* [Tarefa a executar]
Prolongue o texto sobre a piramboia a partir do ponto em que ele termina.

* [Texto do documento]
★ ★ ★ ★
Que bicho esquisito! Tem o corpo alongado, como uma cobra. Mas… espere! Lembra algumas espécies de salamandra – deve ser anfíbio! Não, não, não! Tem escamas e quatro nadadeiras – ué, então é peixe! Logo que foi descoberta, no século 19, a piramboia deu um nó na cabeça dos cientistas. Quer saber como eles resolveram o enigma? Vamos viajar no tempo para descobrir!
Nossa história começa em 1817, quando a arquiduquesa da Áustria, Maria Leopoldina, mudou-se para o Brasil para viver com seu marido Dom Pedro. Junto com ela, vieram vários pesquisadores do Museu de Viena para coletar informações sobre a biodiversidade brasileira. Entre eles estava Johann Natterer.
Durante 18 anos de expedição pelo Brasil, Natterer coletou um vasto material, incluindo minerais, sementes, armas indígenas e animais – especialmente aves – que foram enviados para o Museu de Viena, onde serviram de fonte de estudo para muitos pesquisadores. Dentre os animais encontrados por ele, um dos mais curiosos foi descoberto na Amazônia.
Segundo Natterer, tratava-se de um bicho raro, pouco conhecido até mesmo pelo povo da região naquela época. O corpo alongado, com quatro nadadeiras longas e finas, dá a esse animal uma aparência estranha, que levou os indígenas a lhe chamarem de piramboia, nome que quer dizer “peixe-cobra”.
★ ★ ★ ★
* [Registros fornecidos]
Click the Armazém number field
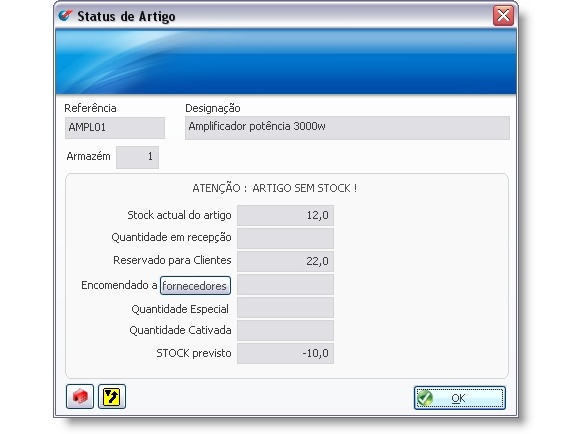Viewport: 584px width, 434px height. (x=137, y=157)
★ ★ ★ ★
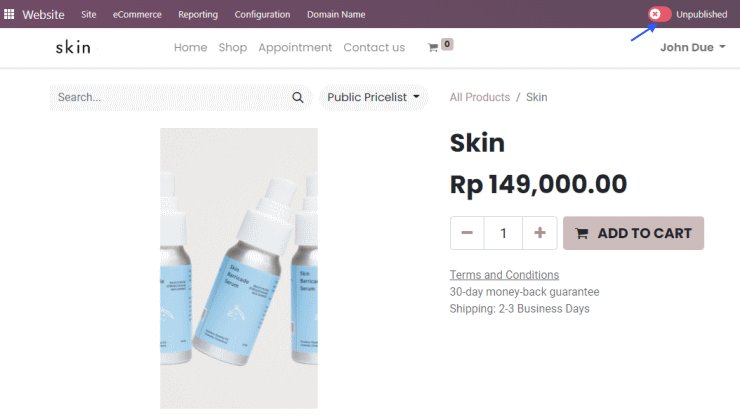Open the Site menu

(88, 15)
★ ★ ★ ★
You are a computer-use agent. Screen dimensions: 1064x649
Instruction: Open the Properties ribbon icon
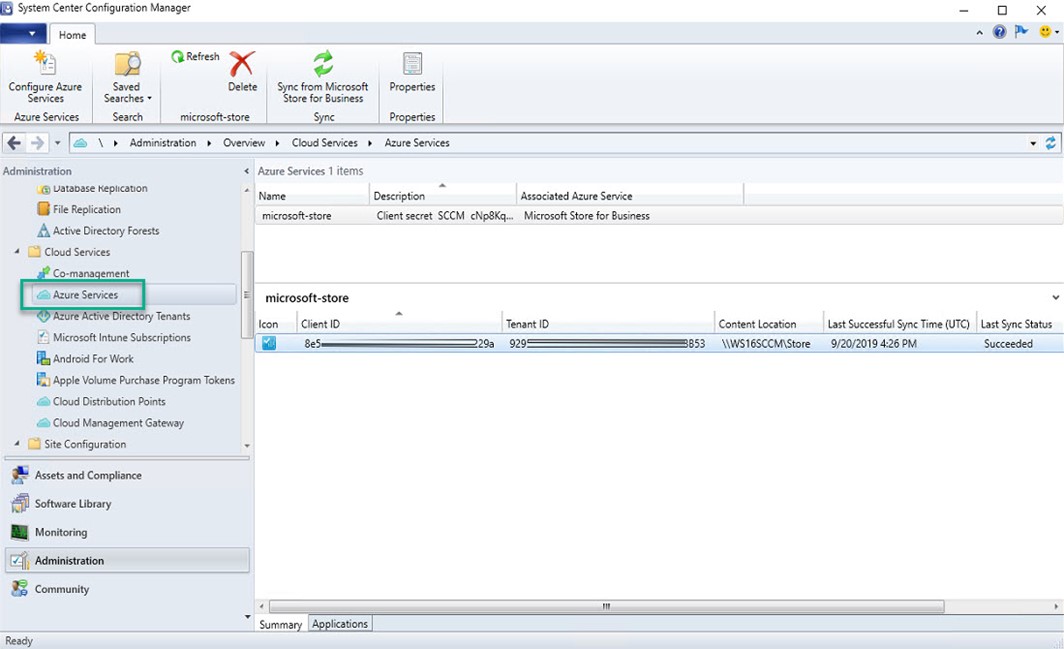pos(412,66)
★ ★ ★ ★
* [Problema resolvido]
Quando os dois exemplares de piramboia capturados por Natterer chegaram à Áustria, foram examinados pelo naturalista Leopold Fitzinger. Natterer acreditava que a piramboia fosse um peixe, mas Fitzinger discordou e convenceu o colega, dizendo que se tratava de um anfíbio, parecido com algumas salamandras aquáticas que possuem o corpo alongado com braços e pernas muito pequenos – ou até ausentes.
Então, em 1837, Fitzinger deu à piramboia o nome científico Lepidosiren paradoxa, que, em uma mistura de grego e latim, poderia ser traduzido como “sereia escamada paradoxal”. Siren (“sereia” em latim) é o nome do gênero de algumas das salamandras que se parecem com a piramboia. Essas salamandras não possuem escamas (lepidos na língua grega), mas a piramboia, sim. Por isso, ela seria uma “sereia escamada”. Por fim, a dúvida sobre se Lepidosiren seria um peixe ou um anfíbio foi o motivo para o nome paradoxa, que significa “paradoxal” (contraditório) em latim.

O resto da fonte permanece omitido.